By now your home/small business router is pretty secure. No one can find your network by searching for available wireless networks because the SSID isn’t being broadcast. If they do happen to find it, they’ll find they have to provide a key phrase at least 8 characters long to access it.

Let’s say you had a party at your house and someone was able to watch you log into your network, or an ex-employee is still using his credentials to log in and download movies on your office network. How can we keep people out who know their way around the castle walls?

There are two settings in your router that will help.

Look for an option that provides MAC (Media Access Control) filtering. It’s usually on the Security or Filter tab. Every electronic device that connects to your network, wired and wireless, has a quasi-unique MAC address. This is nothing more than an identifying number, expressed as six groups of two hexadecimal digits, separated by hyphens or colons, in transmission order, e.g. 01-30-45-65-87-ab, 01:30:45:65:87:ab.

Your router can tell you the MAC address of each device on your network. MAC filtering limits access to the network to only those machines with pre-approved address. If you create a filter that allows only 01-30-45-65-87-ab to access your network, all other machines with different MAC addresses will be locked out. This again isn’t foolproof, MAC addresses can be spoofed. But few people would bother to go to the trouble of doing that just to gain access to the typical home/small business network.

Another way to prevent abuse of your wireless network is to schedule availability. This is usually listed as Access Control. If you shut off all internet traffic between, for example, midnight and 7 AM, no one will be able to use your network to access the internet while you’re asleep or your business closed. This also limits the opportunities for hackers to attack your network from the internet side.

Let’s recap: Your router’s SSID is unique and not being broadcast, you’ve changed the router’s password and IP address. Only machines with registered MAC addresses are allowed on your network, and the network itself is only available from 7 AM to 11 PM. You are using WPA2 for security with a pre-shared key at least eight characters in length.

While there are other more obscure steps you can take to further tie down your network, the above will provide you with enough security to keep out all but the most determined intruders.

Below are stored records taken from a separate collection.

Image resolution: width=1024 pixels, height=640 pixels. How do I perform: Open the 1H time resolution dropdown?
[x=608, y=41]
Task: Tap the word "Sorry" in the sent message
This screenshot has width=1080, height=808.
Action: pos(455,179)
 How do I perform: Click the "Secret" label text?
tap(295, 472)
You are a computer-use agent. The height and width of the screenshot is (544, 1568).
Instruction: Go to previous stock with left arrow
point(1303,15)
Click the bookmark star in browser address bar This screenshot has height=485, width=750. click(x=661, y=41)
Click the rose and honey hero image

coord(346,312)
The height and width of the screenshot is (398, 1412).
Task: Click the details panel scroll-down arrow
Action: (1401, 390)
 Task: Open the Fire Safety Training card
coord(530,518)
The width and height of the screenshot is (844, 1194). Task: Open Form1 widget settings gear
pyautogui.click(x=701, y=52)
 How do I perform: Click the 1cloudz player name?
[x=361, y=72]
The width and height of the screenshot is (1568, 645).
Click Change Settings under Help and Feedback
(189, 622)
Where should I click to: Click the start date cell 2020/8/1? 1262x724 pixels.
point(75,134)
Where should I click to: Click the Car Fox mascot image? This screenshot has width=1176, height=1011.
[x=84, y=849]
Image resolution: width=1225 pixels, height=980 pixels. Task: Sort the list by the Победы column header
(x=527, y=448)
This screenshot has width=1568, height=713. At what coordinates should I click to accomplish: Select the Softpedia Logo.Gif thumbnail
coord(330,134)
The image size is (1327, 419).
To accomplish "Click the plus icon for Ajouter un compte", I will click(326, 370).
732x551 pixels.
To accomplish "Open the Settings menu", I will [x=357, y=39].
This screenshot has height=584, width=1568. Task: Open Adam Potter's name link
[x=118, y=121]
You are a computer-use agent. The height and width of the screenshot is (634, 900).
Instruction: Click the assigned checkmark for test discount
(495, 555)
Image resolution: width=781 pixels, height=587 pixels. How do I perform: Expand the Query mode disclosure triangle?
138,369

Tomorrow we’ll begin discussing securing your laptop. Portable computers these days have just as many important files and documents as home computers. Once again I have to say that it is virtually impossible to absolutely secure the information stored on your laptop’s hard drive should you lose your computer. But we can take steps that will make the task sufficiently difficult that most people stealing or misappropriating your laptop will simply toss your hard drive away and install their own. You will still be without your computer but at least you’ll be reasonable assured that the information it contains hasn’t been accessed.